- Also known as: 2000 Today
- Presented by: Peter Mansbridge Laurie Brown Alison Smith Rex Murphy
- Country of origin: Canada

Production
- Production locations: Canadian Broadcasting Centre, Toronto
- Running time: 25 hours and 38 minutes

Original release
- Network: CBC Television CBC Newsworld
- Release: December 31, 1999 – January 1, 2000

= CBC News 2000 Today =

CBC coverage of the turn of the 20th century

CBC 2000 Today is a CBC News' special programming covering the new millennium celebrations around the world from December 31, 1999, into January 1, 2000, as part of the 2000 Today programming in Canada. Peter Mansbridge anchored the 25 1/2 hours of broadcast from the Canadian Broadcasting Centre in Toronto. CBC temporarily converted the atrium into a type of "Millennium time studios" that included a desk, where a standing Mansbridge spent most of his time, a news studio, where Mansbridge would interview guests, and a makeshift Canadian Broadcasting Centre where CBC News staffers would follow the latest developments.

==Broadcast highlights==
Originally, the name of the broadcast was 2000 Today, but it was officially retitled as CBC 2000 Today because CBC Television joined 60 other nations, all celebrating the dawn of the new millennium. The network was part of the 2000 Today consortium that included the BBC in the United Kingdom, ATV in Hong Kong, RCTI in Indonesia, RTM in Malaysia, CCTV in China, TCS and Singapore Television Twelve in Singapore, ABC in Australia, TV Asahi in Japan, MBC in South Korea, SABC in South Africa, TVE in Spain, Rede Record in Brazil, GMA Network in the Philippines, RTL in Germany, RTP in Portugal, TV3 in New Zealand, Televisa and Once TV in Mexico, TVN in Chile, Radio-Canada in Quebec and the rest of the country, TF1 and France 2 in France, RAI in Italy, ABC, PBS, and WGBH, in the United States, RTÉ in Ireland, NRK in Norway, SF in Switzerland, and Canal 13 in Argentina. (The program was nonetheless consistently promoted under the same name).

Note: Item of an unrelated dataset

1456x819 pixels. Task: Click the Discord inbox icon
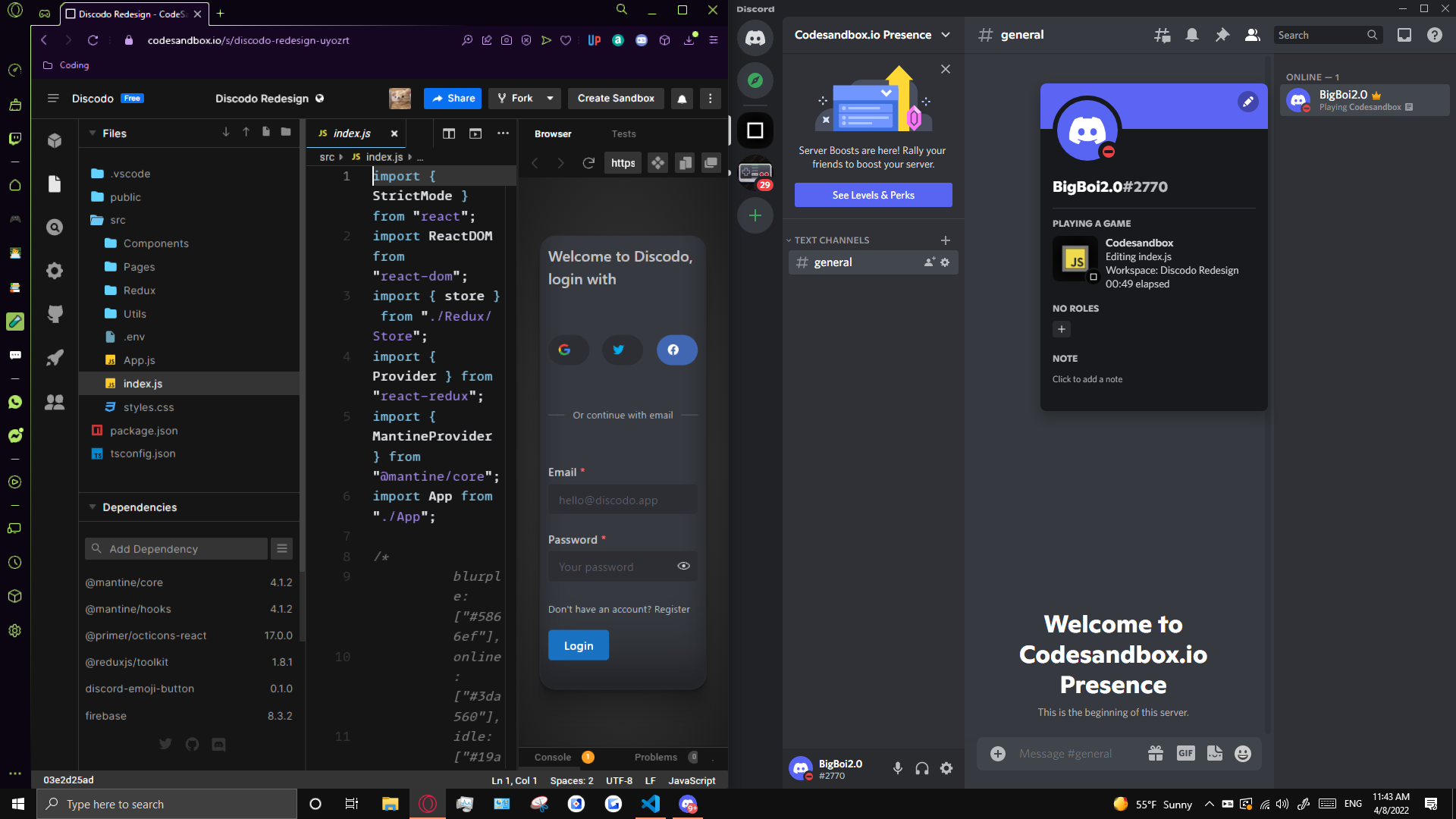tap(1404, 35)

This was by far the most comprehensive coverage of any of the broadcast networks in Canada.

Peter Mansbridge stayed on the air for the entire duration without a break using only commercial breaks and correspondent pieces to rest, eat, or change suits. He changed his wardrobe many times, including wearing a tuxedo when Canadians celebrate the new millennium at the end of 2000 Today's international feed after midnight celebrations were broadcast from Samoa at 6:00 AM EST.

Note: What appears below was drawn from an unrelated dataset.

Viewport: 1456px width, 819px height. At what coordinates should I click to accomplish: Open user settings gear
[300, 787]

The Millennium celebrations occurred nationwide from St. John's, Newfoundland to Ucluelet on Vancouver Island.

The broadcast featuring Canadians of the Century with Rex Murphy to bring you the polling results, and the marathon got a 1-hour break with a special New Year's Eve edition of the Royal Canadian Air Farce with 1999: Year of the Farce on CBC Television at 8:00 PM EST, while the news program can be seen on CBC Newsworld at the same time.

In Ottawa, Prime Minister Jean Chrétien presided over celebrations on Parliament Hill, which included artistic performances and a midnight fireworks display launched from the Peace Tower.

Fireworks were launched from the CN Tower and the waterfront in Toronto.

At least millions of Canadians tuned into some portions of CBC 2000 Today.

==Development==
2000 Today was conceived as part of the Millennium celebrations, given the numerical significance of the change from 1999 to 2000.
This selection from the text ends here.